In order to get it up and running quickly I chopped out big chunks of code for audio, text, menus, intro logo, shaking the screen, etc. In order to get the polygon count low I pre-composite the whole level into the texture atlas (it all fits into a 1024x1024 texture). This means that the start up time is quite slow and dynamic levels would be awkward. The most glaring issue is speed, so lets talk about that next.

Performance

When I initially got the port working (over a weekend in October 2009) it ran pretty slowly. I did a bunch of work to put everything into a single texture atlas which helped, but it still felt sluggish, so I set it aside and waited for computers to get faster. Now in the latest version of Unity iPhone 1.6 it runs much faster. It currently runs at about 25-30 fps on an iPhone 3GS. This is certainly playable, but way slower than it should be given the low level of complexity. I don’t have the Pro version of Unity which includes a real profiler, so I’m stuck with this internal profiler report:

iPod Touch Profile

iPhone Unity internal profiler stats:
cpu-player> min: 42.1 max: 63.0 avg: 48.2
cpu-ogles-drv> min: 0.4 max: 2.0 avg: 0.5
cpu-present> min: 0.9 max: 3.0 avg: 1.1
frametime> min: 44.0 max: 69.3 avg: 51.4
draw-call #> min: 1 max: 1 avg: 1 | batched: 0
tris #> min: 400 max: 400 avg: 400 | batched: 0
verts #> min: 800 max: 800 avg: 800 | batched: 0
player-detail> physx: 0.8 animation: 0.0 culling 0.2 skinning: 0.0 batching: 0.0 render: 0.8 fixed-update-count: 2 .. 4
mono-scripts> update: 46.2 fixedUpdate: 0.0 coroutines: 0.0
mono-memory> used heap: 1130496 allocated heap: 7524352 max number of collections: 0 collection total duration: 0.0


iPhone 3GS Profile

iPhone Unity internal profiler stats:
cpu-player> min: 18.0 max: 21.3 avg: 20.5
cpu-ogles-drv> min: 0.4 max: 1.0 avg: 0.5
cpu-present> min: 1.4 max: 4.6 avg: 1.9
frametime> min: 30.3 max: 36.2 avg: 33.3
draw-call #> min: 1 max: 1 avg: 1 | batched: 0
tris #> min: 440 max: 440 avg: 440 | batched: 0
verts #> min: 880 max: 880 avg: 880 | batched: 0
player-detail> physx: 0.3 animation: 0.0 culling 0.1 skinning: 0.0 batching: 0.0 render: 0.7 fixed-update-count: 1 .. 2
mono-scripts> update: 19.1 fixedUpdate: 0.0 coroutines: 0.0
mono-memory> used heap: 684032 allocated heap: 7524352 max number of collections: 0 collection total duration: 0.0


As you can see graphics are not the problem. The vast majority of time is spent in the mono-scripts update phase. This makes sense because I have just one Unity GameObject with a single Update function that deals with all of the Flixel sprites. (I hacked SpriteManager so it doesn’t create a separate GameObject for each sprite.)

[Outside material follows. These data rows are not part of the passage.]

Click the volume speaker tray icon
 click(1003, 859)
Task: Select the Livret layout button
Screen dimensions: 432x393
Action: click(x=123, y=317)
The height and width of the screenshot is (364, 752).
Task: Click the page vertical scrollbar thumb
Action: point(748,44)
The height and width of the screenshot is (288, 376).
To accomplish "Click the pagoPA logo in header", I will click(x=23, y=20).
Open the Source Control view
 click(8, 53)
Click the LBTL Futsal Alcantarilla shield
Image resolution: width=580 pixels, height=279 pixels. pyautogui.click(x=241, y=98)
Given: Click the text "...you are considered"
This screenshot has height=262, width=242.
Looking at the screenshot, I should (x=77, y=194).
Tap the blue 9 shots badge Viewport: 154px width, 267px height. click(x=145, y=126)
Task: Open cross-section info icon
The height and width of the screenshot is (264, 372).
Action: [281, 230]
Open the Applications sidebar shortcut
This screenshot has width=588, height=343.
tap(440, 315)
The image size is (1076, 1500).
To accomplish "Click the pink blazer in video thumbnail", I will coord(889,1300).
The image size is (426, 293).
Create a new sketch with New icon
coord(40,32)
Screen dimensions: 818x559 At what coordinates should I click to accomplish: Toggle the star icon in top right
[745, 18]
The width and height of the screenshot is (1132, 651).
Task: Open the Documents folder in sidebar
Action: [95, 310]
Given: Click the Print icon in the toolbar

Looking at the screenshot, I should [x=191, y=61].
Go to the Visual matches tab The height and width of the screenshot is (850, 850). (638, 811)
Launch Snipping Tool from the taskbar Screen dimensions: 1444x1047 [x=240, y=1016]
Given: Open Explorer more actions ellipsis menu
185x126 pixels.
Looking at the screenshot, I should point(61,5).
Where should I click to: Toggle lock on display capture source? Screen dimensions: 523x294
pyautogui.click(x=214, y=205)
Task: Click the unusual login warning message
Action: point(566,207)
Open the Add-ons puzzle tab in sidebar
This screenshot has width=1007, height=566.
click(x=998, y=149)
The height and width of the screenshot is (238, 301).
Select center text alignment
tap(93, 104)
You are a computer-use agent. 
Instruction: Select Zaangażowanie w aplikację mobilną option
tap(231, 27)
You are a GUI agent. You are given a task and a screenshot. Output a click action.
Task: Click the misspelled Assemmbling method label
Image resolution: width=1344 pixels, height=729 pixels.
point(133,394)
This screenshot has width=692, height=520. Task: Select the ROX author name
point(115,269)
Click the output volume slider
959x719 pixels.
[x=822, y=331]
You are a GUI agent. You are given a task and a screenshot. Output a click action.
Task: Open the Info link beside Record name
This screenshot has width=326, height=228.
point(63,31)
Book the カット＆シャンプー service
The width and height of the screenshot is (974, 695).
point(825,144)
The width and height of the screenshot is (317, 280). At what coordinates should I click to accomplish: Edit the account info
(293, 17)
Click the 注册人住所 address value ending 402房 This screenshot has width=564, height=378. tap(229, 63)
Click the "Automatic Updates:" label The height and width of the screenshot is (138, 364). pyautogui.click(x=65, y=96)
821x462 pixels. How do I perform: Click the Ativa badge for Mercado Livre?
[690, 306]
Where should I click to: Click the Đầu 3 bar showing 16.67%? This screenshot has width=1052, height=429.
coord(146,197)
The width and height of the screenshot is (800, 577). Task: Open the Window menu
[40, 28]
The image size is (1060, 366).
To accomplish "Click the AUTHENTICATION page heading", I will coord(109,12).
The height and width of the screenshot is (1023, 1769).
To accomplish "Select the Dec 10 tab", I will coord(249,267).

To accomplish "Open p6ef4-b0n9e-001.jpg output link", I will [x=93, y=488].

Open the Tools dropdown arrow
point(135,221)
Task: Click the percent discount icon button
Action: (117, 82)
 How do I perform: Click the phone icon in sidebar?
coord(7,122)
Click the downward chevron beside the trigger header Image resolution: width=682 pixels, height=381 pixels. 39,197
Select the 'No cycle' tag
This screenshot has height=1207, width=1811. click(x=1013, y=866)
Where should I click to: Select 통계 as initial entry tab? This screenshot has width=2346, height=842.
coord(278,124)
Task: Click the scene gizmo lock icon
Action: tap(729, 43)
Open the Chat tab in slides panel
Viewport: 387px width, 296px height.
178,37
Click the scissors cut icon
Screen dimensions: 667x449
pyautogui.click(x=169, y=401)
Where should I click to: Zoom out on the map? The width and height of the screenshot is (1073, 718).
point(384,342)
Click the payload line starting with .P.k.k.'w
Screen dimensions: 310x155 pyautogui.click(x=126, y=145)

Without a real source-level profiler I’m stuck doing divide-and-conquer or manual profiling. I have not spent the time to hunker down and do this and I’m not sure I have the Unity-specific expertise to do it well. What I’d rather do, is post the source for this online and get some help from the community - especially from someone with more experience with Unity performance optimization. That’s where you, Dear Reader, come into this story as a hero :)

You can download the source to Flixel ported to Unity iPhone from Github.

If you manage to make any improvements let me know. I’m sure there are plenty of folks who would love to port their Flixel games to the iPhone this way.